GG, you got one thing wrong. You are a unique, beautiful person, and you DO matter, you need to remember this and give yourself some respect for all you have achieved, not everyone could have done what you have. You remind me a bit of my Mum. Was trained by her Mum to be a doormat, and did a very good job of it until she couldn't take it any more, and left in what she stood up in. She's now very happy with my Stepdad, and have moved to Spain - I'd love her to move back so she could be more of a Grandma to my two, but if she's happy in Spain, then she deserves that happiness.

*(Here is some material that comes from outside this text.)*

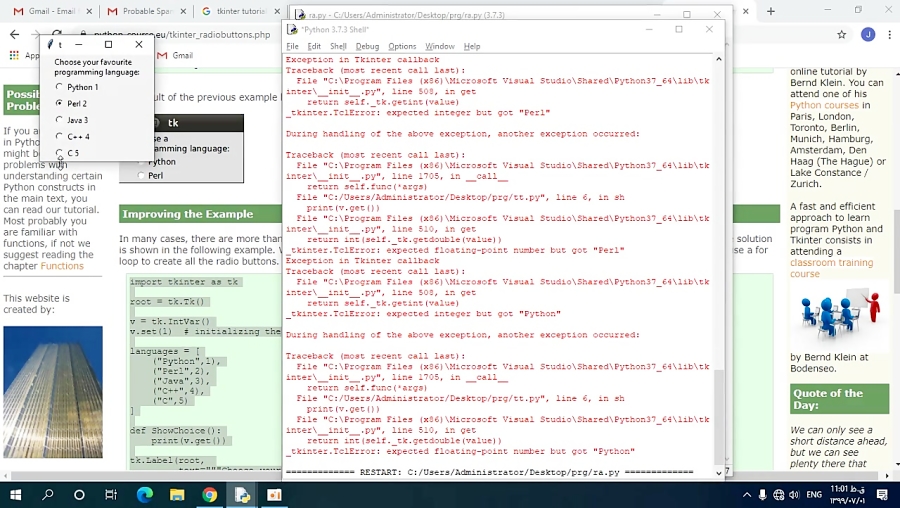This screenshot has width=900, height=508.
Task: Open a new Chrome tab
Action: pos(279,11)
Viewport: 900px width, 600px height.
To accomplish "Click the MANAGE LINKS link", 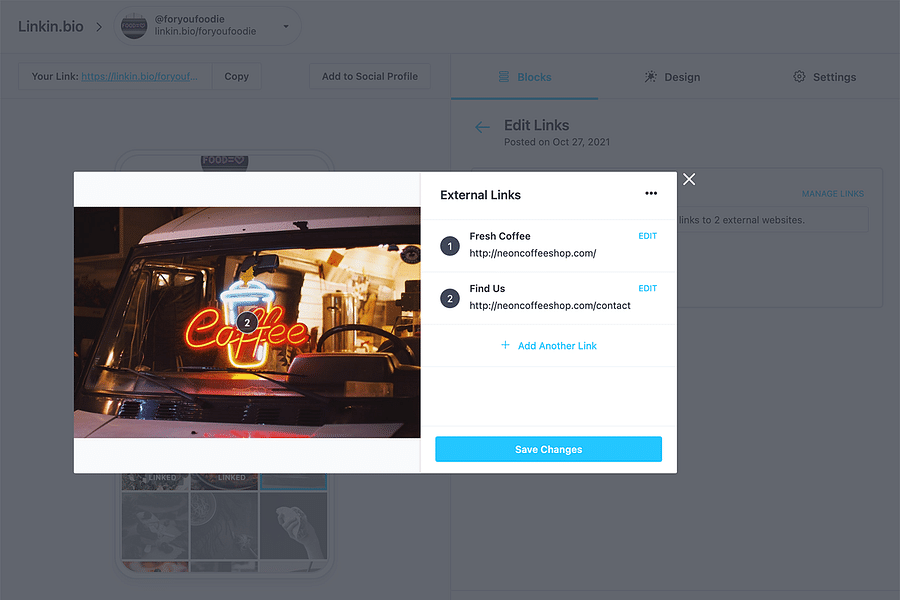I will coord(832,193).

My motto in life is stolen from the Camel Trophy - One Life, Live it.
Good stuff, MMP. Believe me, I'm no pushover! But thanks for your kindness.
Tina, you may have a point there. Gardening, good book, or chocolate. Or grown-up ginger beer (in moderation). Or cheese and biscuits. Oh bugger it. Off to raid the fridge.
Tina-you don't know how right you are.
When you love someone and think you can help them you keep trying until your health suffers and your children suffer. Then something happens to force your hand-in my case it was something my daughter did. The sad thing is that he can change his 'problem' but he's the only one who can do it. I don't want him to die because of it. I loved the person I wanted him to be- I still do. I wish I could change the things that happened but I can't- I can only learn from it and hope I don't fall into the same trap again. I have to move on and that's what the garden can do. A brilliant therapy.
Perhaps we should start a new thread- 'Kindred Spirits'.
I think that's what we are.
Love to you all GG, MMP and Tina
I live in west central Scotland - not where that photo is...
Most definitely Fairygirl. Was just thinking how comfortable we 'strangers' must now be that we feel able to share so much. It became my 'mission' to want everyone I found in the same boat as myself to get what I had! Some tried it and found it worked, others didn't find they could. I was sad for them as they would go on trying to change whoever and that would never happen. The only person you can change is yourself.
jst back from super market raiding picked up 4 pots of tete-a-tete for 10 c a pot
went into lidl and most of the plants were missing since yesterday. coincidence or have lidl listened, Aldi havent so far. I got a 10 Kg bag of cornish granite chippings which i hope will help my seedlings.